According to Derek Boder, The Athletic:
“Let’s start off with the positive, and that’s Springer’s perimeter defense. If the Sixers do wind up trading Ben Simmons this summer, Springer likely would step in and be the team’s best point-of-attack defender. That’s not meant as a knock on Matisse Thybulle, who would still be the best overall perimeter defender, but in terms of getting in a ballhandler’s face and having the foot speed to stick with the quick, athletic guards who have given the Sixers problems over the years, Springer excels at that. Watching him get after it defensively will make it really easy to see why the Sixers had an interest in him with the 28th pick in the draft.”

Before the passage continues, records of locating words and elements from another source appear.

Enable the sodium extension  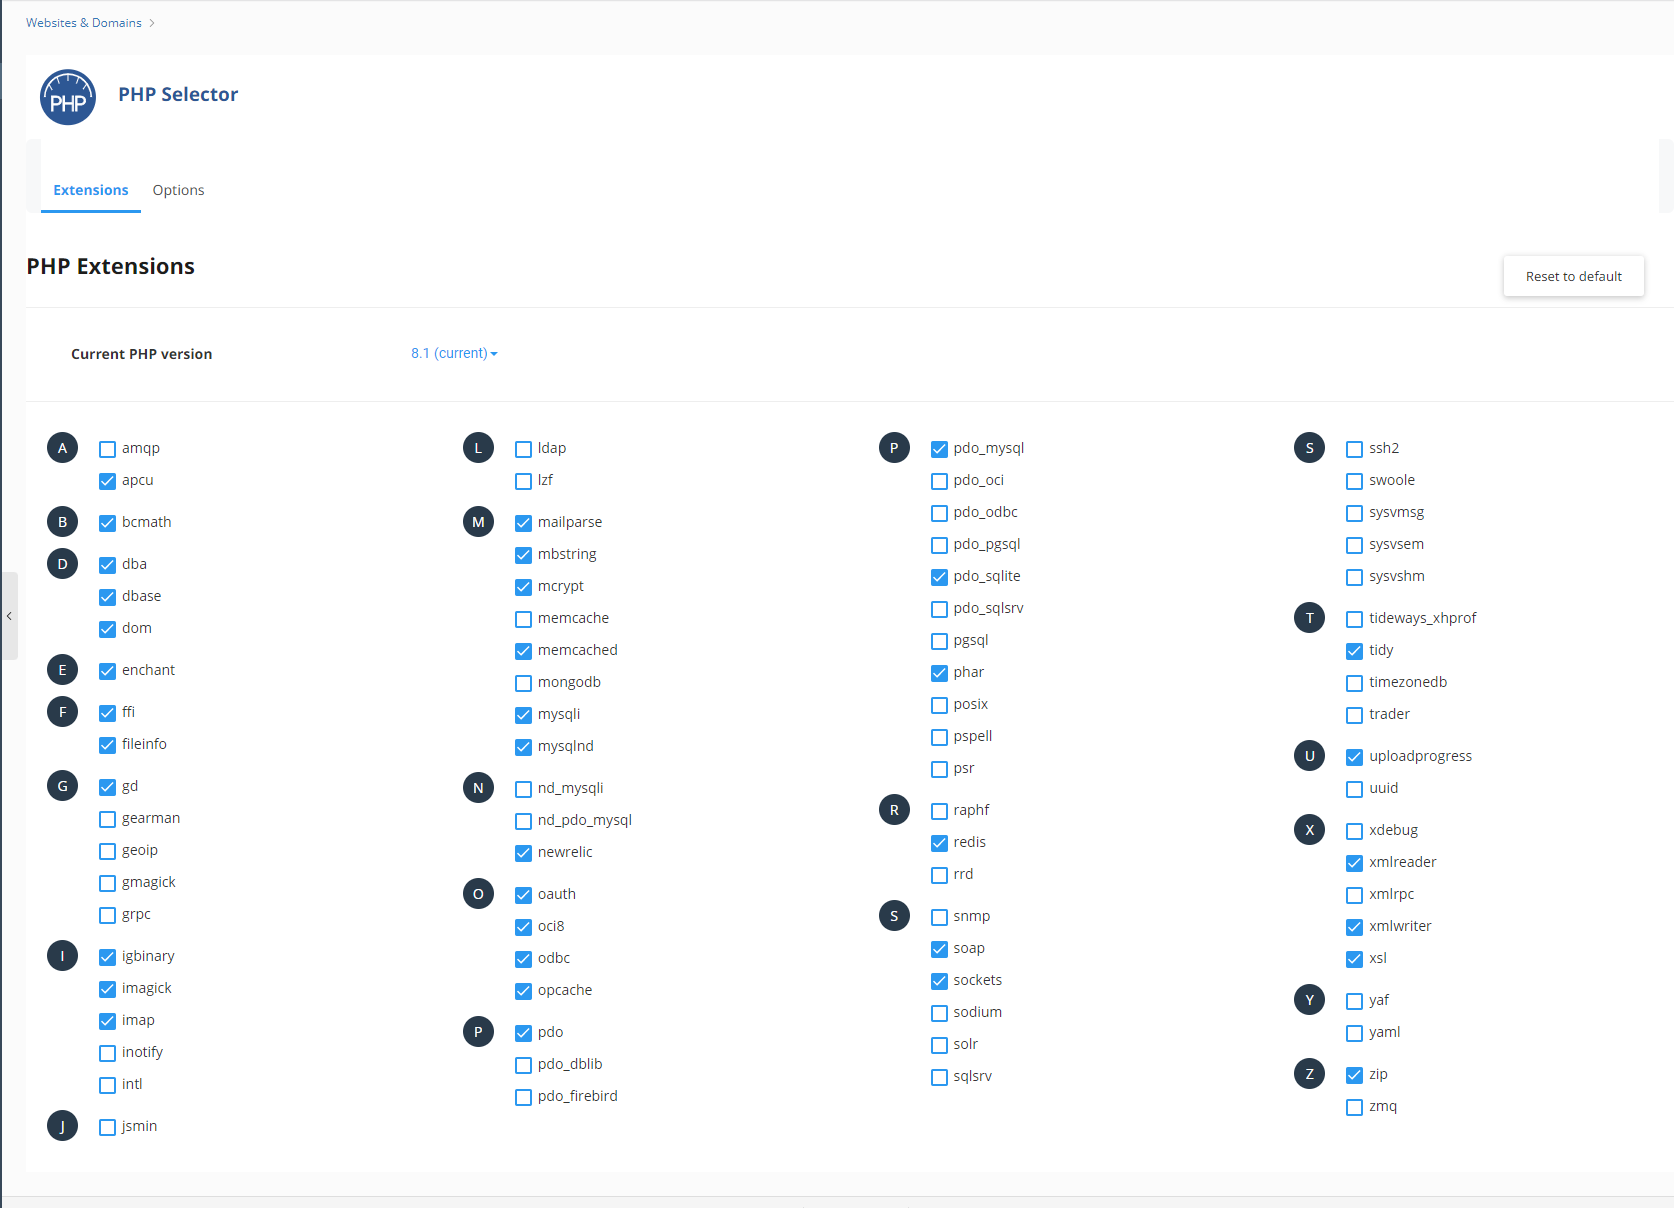(939, 1013)
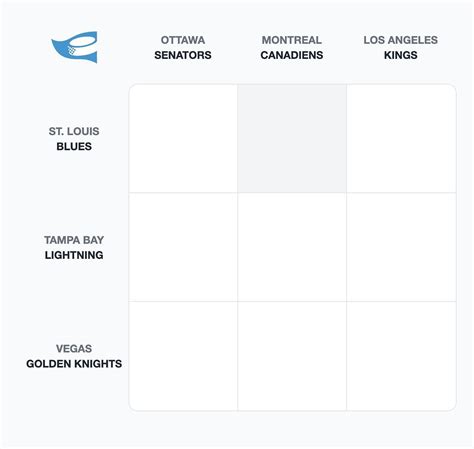Click the Vegas Golden Knights row label
This screenshot has height=449, width=474.
click(74, 356)
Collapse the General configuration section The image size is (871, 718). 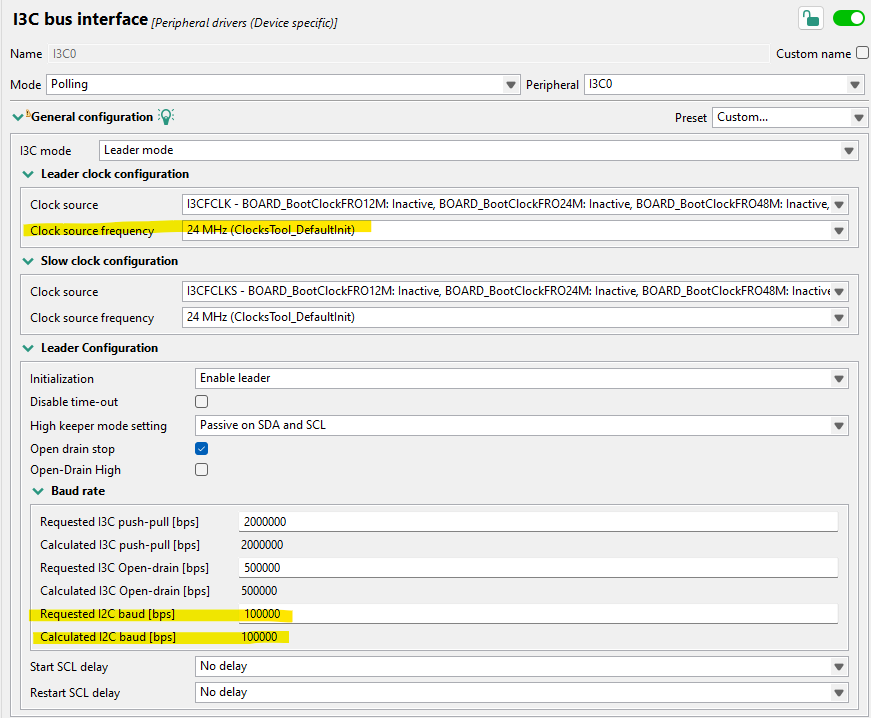17,116
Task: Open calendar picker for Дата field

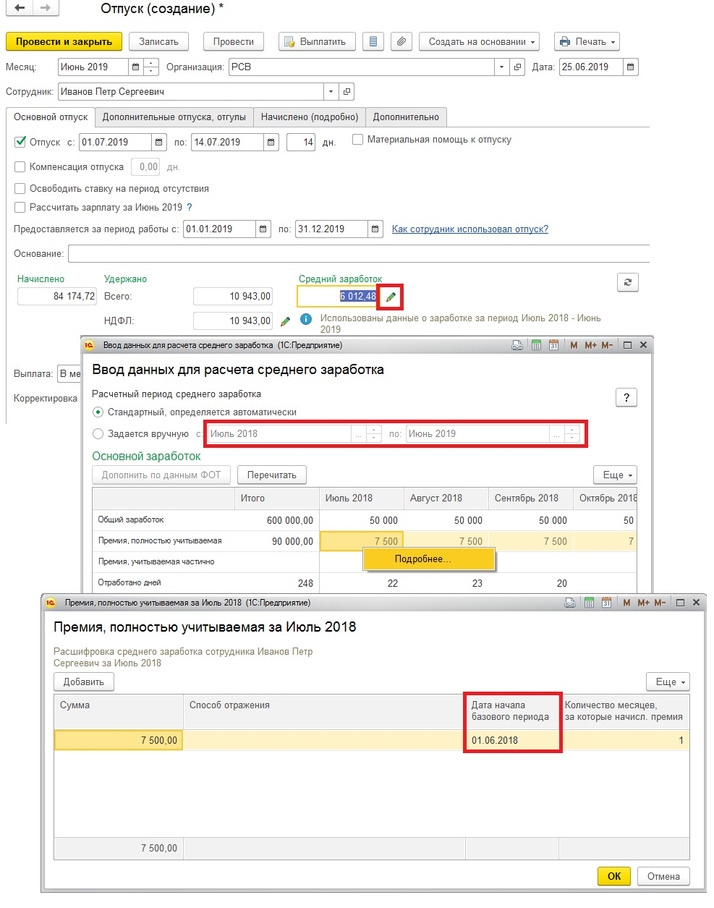Action: click(629, 68)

Can you even imagine that this dude could come in cold without ever having played in the league and be a better day one point-of-attack defender than Matisse Thybulle? Don’t get our hopes up please Mr. Bodner, formerly of DraftExpress.
Offensively, Springer doesn’t project to make a big impact this season. I think if he were to see consistent minutes, it would be as a half-court spot-up shooter and cutter.
I think his athleticism would allow him to get out in transition for some easy buckets, especially if he were contributing to getting stops. His jumper may need some refining. I took an in depth look at that earlier this summer. But that’s the swing skill for him. There exists a world where Springer is totally fine from downtown when wide open. In that case, coach Rivers can use him right away. But if he struggles to knock down wide-open shots, I doubt they’d risk playing him much.
Things would need to break right for Springer to get opportunities early on. But if he’s knocking down his open shots, the team is going to have trouble keeping him on the bench.